What is being asked:
Exactly as written, copy every line from the one containing "Recuperar Contactos de (338, 12)" through the end of the records, with the pictures left out.

Segment Start: Information supplied

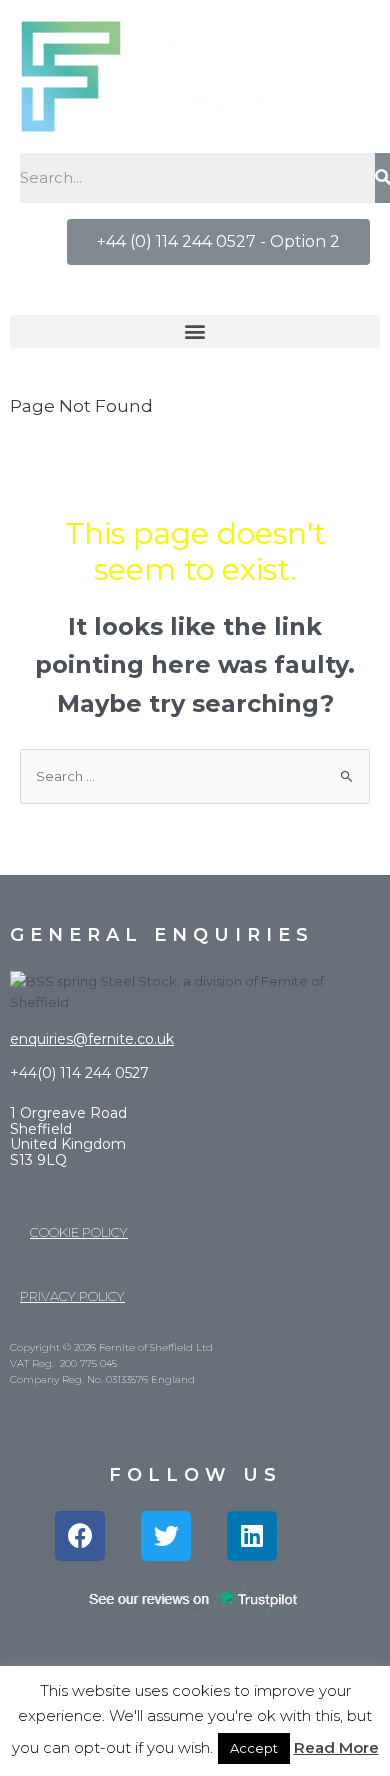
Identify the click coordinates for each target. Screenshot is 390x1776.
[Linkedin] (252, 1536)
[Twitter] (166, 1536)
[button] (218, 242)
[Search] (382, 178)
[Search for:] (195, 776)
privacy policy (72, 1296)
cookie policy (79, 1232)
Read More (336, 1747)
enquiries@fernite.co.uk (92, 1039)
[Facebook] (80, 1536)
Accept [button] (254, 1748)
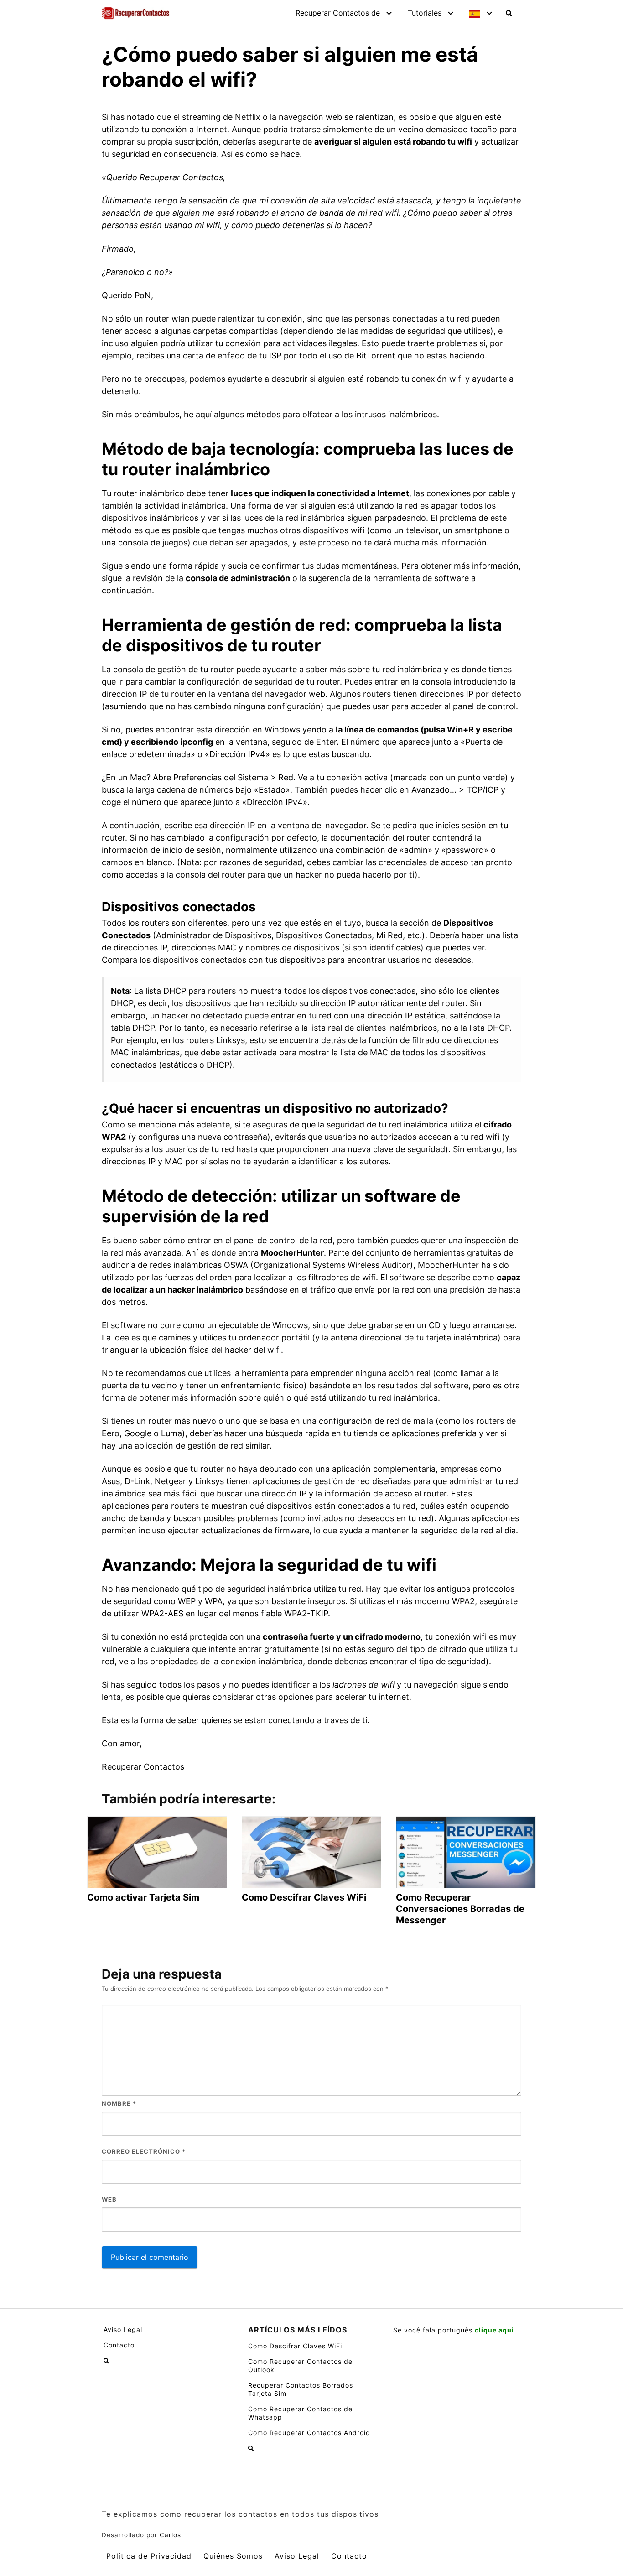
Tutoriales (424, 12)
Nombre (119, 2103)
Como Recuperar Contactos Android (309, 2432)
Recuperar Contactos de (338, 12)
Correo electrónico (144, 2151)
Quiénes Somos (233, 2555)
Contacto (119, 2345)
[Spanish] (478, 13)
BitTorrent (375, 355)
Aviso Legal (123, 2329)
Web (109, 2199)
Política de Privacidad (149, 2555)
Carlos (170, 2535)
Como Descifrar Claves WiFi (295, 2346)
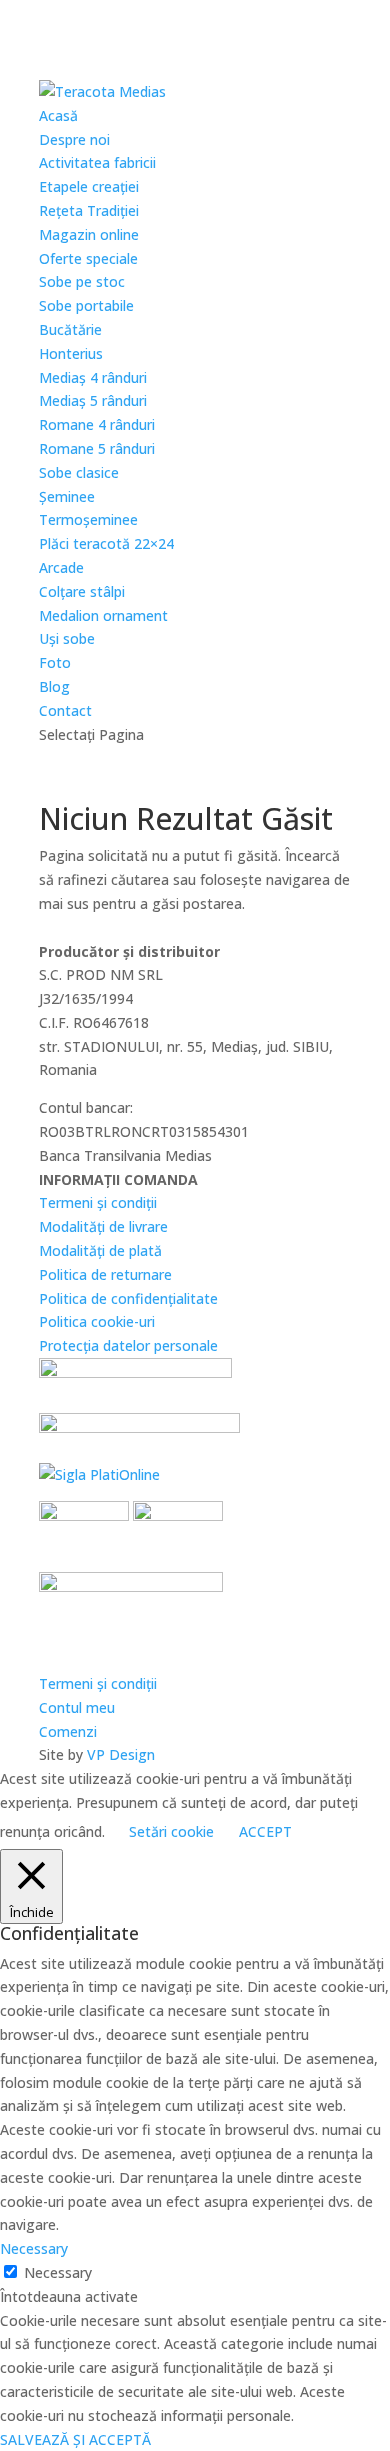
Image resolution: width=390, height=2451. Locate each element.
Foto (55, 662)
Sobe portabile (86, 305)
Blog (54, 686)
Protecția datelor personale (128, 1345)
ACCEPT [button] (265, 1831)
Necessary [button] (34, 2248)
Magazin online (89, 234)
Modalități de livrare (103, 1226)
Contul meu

Segment End: Information supplied

The answer:
Recuperar Contactos de (338, 12)
Correo electrónico (144, 2151)
Quiénes Somos (233, 2555)
Contacto (119, 2345)
[Spanish] (478, 13)
BitTorrent (375, 355)
Aviso Legal (123, 2329)
Web (109, 2199)
Política de Privacidad (149, 2555)
Carlos (170, 2535)
Como Descifrar Claves WiFi (295, 2346)
Image resolution: width=390, height=2451. Locate each element.
Foto (55, 662)
Sobe portabile (86, 305)
Blog (54, 686)
Protecția datelor personale (128, 1345)
ACCEPT [button] (265, 1831)
Necessary [button] (34, 2248)
Magazin online (89, 234)
Modalități de livrare (103, 1226)
Contul meu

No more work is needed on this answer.